Write what comes next in the article below on cutting down clutter, starting right after its last sentence.

▶ **Text shown**:
-*-

I’m excited to share a recent article written by Linda Samuels, CPO-CD® who is a compassionate, enthusiastic professional organizer and coach, founder of Oh, So Organized! (1993), author of The Other Side of Organized and blogger on organizing and life balance. She has been featured in The New York Times, Woman’s Day, Bottom Line Personal, Westchester Magazine, Everyday with Rachael Ray, and Enterpreneur.com. Connect with Linda on Twitter, Facebook, Pinterest, blog, or website. Sign up for a free monthly e-newsletter with bonus tips at ohsoorganized.com.
Read on to become inspired!
Our oldest daughter recently graduated from college. As we returned from our trip, it occurred to me that an integral part of any transition be it graduation or otherwise, often involves clutter reduction and management. Since clutter can become overwhelming, perhaps you’ll find some of these tips useful.
1. Clear Slate – Return things to square one. That might include putting away the dishes, clearing off your desk, or placing dirty clothes to the laundry basket. This will help to maintain clutter and promote mental clarity as you begin your day. When returning from our trip, it felt great to come home to a clutter-free space.
2. Think Less – How much is enough? The less stuff you have, the easier it will be to manage and maintain. While away, I was amazed by how many things I didn’t need. I only packed a small portion of my belongings of which not all were used. Remember the 80/20 rule. In general, we only wear 20% of the clothes we own. We only reference 20% of the papers we file.

-*-

▶ **Given data**:
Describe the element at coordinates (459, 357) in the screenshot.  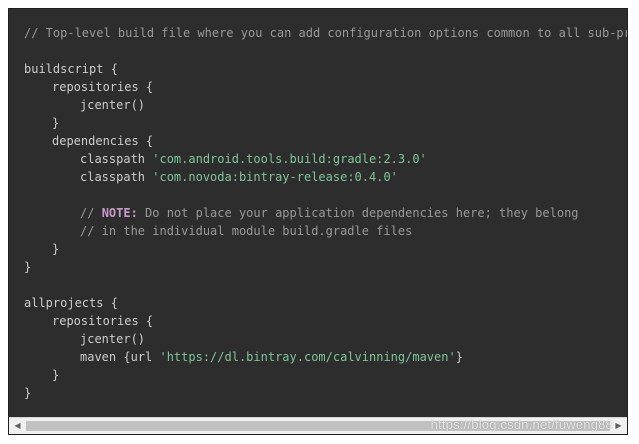
I see `code-punct: }` at that location.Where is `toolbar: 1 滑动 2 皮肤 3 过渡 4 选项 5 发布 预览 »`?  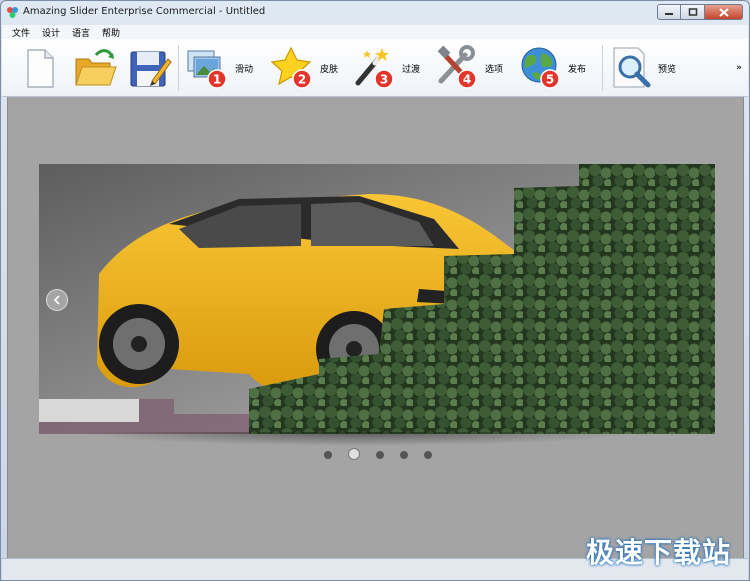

-*-

▶ **Answer area**:
3. Complete Cycle – Develop an awareness of what you are doing. If you have just entered the house with groceries or purchases in hand, take time to put them away. The few minutes spent doing this minimizes clutter that might otherwise collect in hallways, corners and on floors.
4. Create Homes – When things have no place to go, they start to gather in piles. Establishing a place to put your things helps reduce clutter. Make sure that what you keep is “home worthy.” Is it useful? Do you love it? Does it fit? Do you need so many? Is it time to let go? Ask the questions before putting things away.
5. Pass On – What if the clutter represents things no longer want? Do I really want to keep my marble collection or pants that no longer fit? Is it time to reroute them? There are many people who would appreciate them. Can you donate to a local charity or give to family or friends? Many charities will pick-up clothing, linens, furniture and household items. Especially during transitions, we may find that our things “no longer fit” who we are or where we are headed. This can be a clutter reducing motivator.
6. Use Minutes – Clutter management doesn’t have to involve hours of time. Doing periodic ten minute sessions can be less overwhelming. Unpacking from our trip included clearing out my travel folder. Some items were filed and others were recycled. I used additional minutes to look through the four-year old college folders and clear out papers that are now irrelevant.
7. Purchase Consciously – Before you buy, think about not only whether you need it, but also where you will store it. Factoring this aspect into purchasing habits will prevent clutter from entering your home.
How do you reduce clutter?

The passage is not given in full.